Laparoscopic Reversal of Tubal Ligation – A Minimally Invasive Option for Restoring Natural Fertility
S Yeo*, KH Chua and HH Tan
Singhealth, KK Women’s and Children’s Hospital, Singapore
Submission: January 16, 2019; Published: March 05, 2019
*Corresponding author: Samantha Yeo, Singhealth, KK Women’s and Children’s Hospital, Singapore
How to cite this article: Samantha Yeo, Tan Heng Hao, KH Chua. Laparoscopic Reversal of Tubal Ligation – A Minimally Invasive Option for Restoring Natural Fertility. Glob J Reprod Med. 2019; 6(4): 555692. DOI:10.19080/GJORM.2019.06.555692.
Tubal sterilization is a common form of contraception which can be associated with regret and requests to restore fertility. Options for such patients include surgical reversal and in vitro fertilization (IVF). The gold standard for surgical reversal previously was laparotomy and microsurgery, however recent advances in laparoscopy have allowed minimally invasive surgery to be offered in selected patients with good outcomes.
We present the case of 34-year-old multiparous woman who underwent reversal of tubal ligation and subsequently delivered a livebirth from a spontaneous conception. Our patient was a
34 year-old woman who was recently remarried and trying to conceive. Her obstetric history included four term normal vaginal deliveries from her previous partner, and two early miscarriages. After her last delivery four years ago, she underwent postpartum sterilization. This was performed with tubal occlusion using non absorbable titanium and silicon rubber clips (Filschie® clips) via a minilaparotomy (Figures 1) .

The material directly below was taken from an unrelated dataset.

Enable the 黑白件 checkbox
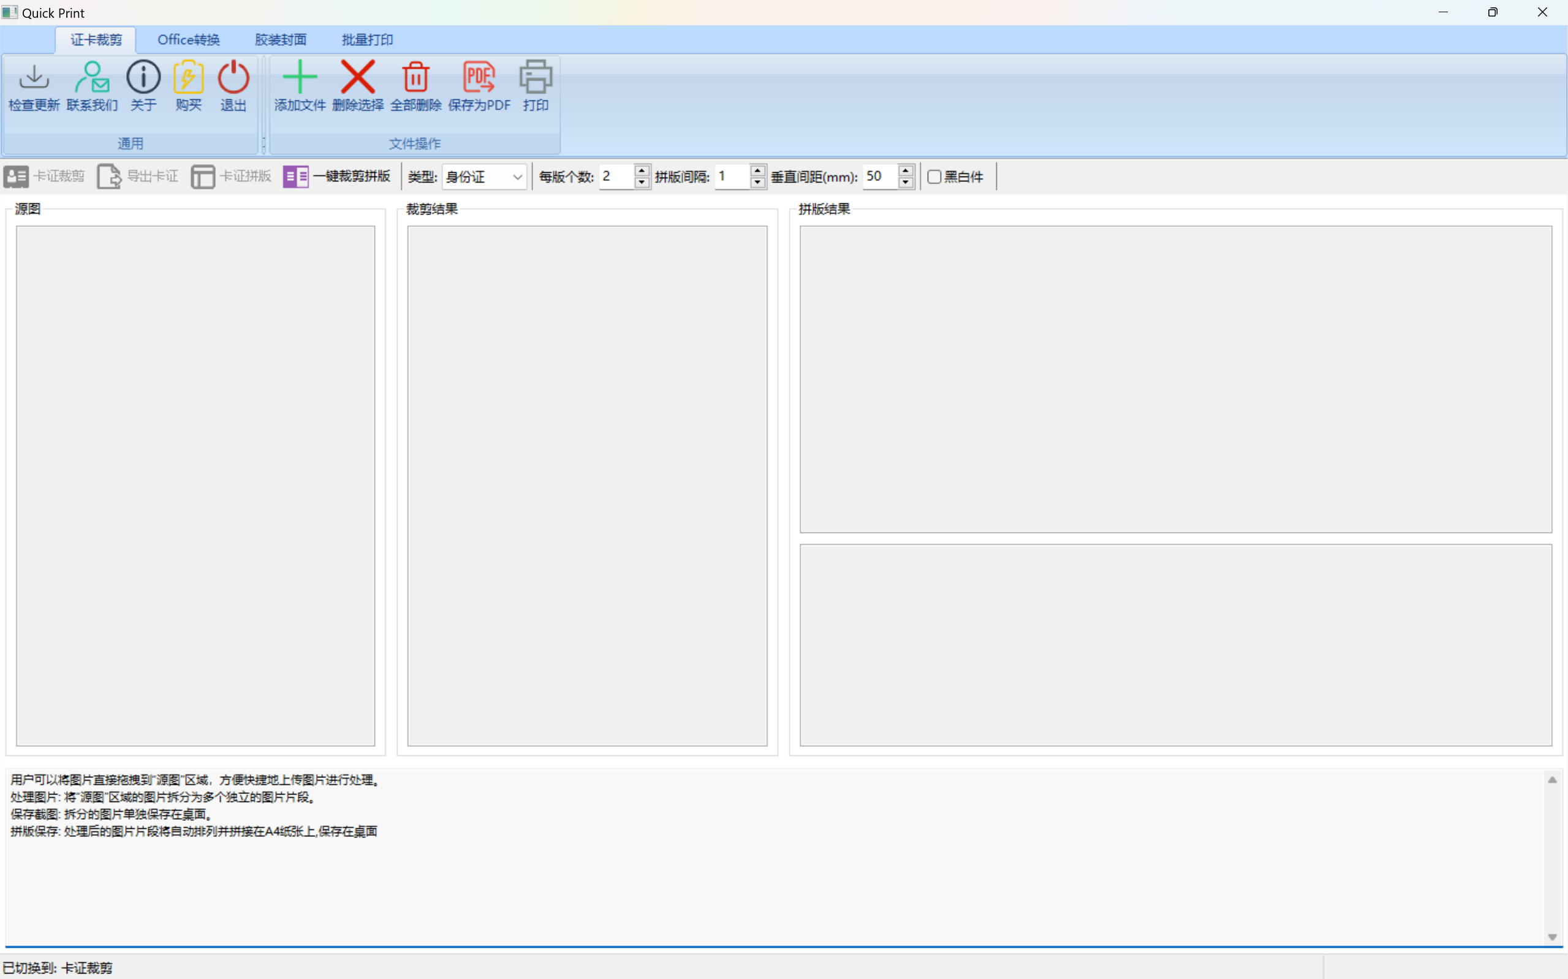Image resolution: width=1568 pixels, height=979 pixels. (x=934, y=177)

A secondary subfertility evaluation revealed good ovarian reserve and ovulatory cycles, with satisfactory semen parameters. Counseling was directed towards the options of reversal of tubal ligation and IVF. After understanding the various success and complication rates, she requested surgical reversal of tubal ligation as she was keen on spontaneous conception (Figure 2).
She underwent laparoscopic reversal of tubal ligation and tubal re-anastomosis under general anaesthesia. Routine laparoscopic Veress entry was achieved and the status of her tubes was evaluated. Both Filschie® clips were removed with careful dissection. Methylene blue was use to identify the proximal and distal tubal lumens via hydrotubation and tubal cannulation.
Bilateral tubal reanastomosis was performed with microsurgical equipment via 3mm laparoscopic ports. Vasopressin was infiltrated into the mesosalpinx and precise electrocoagulation was used to aid haemostasis. Two Polyproprylene® sutures were
placed at the muscularis layers of both ends of each tube, at the 6
and 12 o’clock positions, and apposition of the proximal and distal
lumens was achieved in a tension free fashion. Tubal patency was
confirmed intra-operatively via hydrotubation (Figure 3) .
She was discharged uneventfully on the first post-operative
day and conceived spontaneously during her next menstrual
cycle. Her first dating ultrasound was performed at eight weeks
of gestation, and she delivered at full term via a normal vaginal
delivery without antenatal complications (Figures 4).
Based on our experience, reversal of tubal ligation has
comparable subsequent intrauterine pregnancy rates to IVF
treatment. Laparoscopic microsurgery offers the advantage
of faster recovery with less postoperative discomfort, less
complications and a smaller surgical scar. Tubal re-anastomosis
also restores natural fertility, offering an alternative to artificial
reproductive technology. Appropriate patient selection and
counseling, together with operator training and experience
contributes to favourable outcomes. More high quality studies
should be encouraged to establish the objective comparative
success rates in this developing surgical field.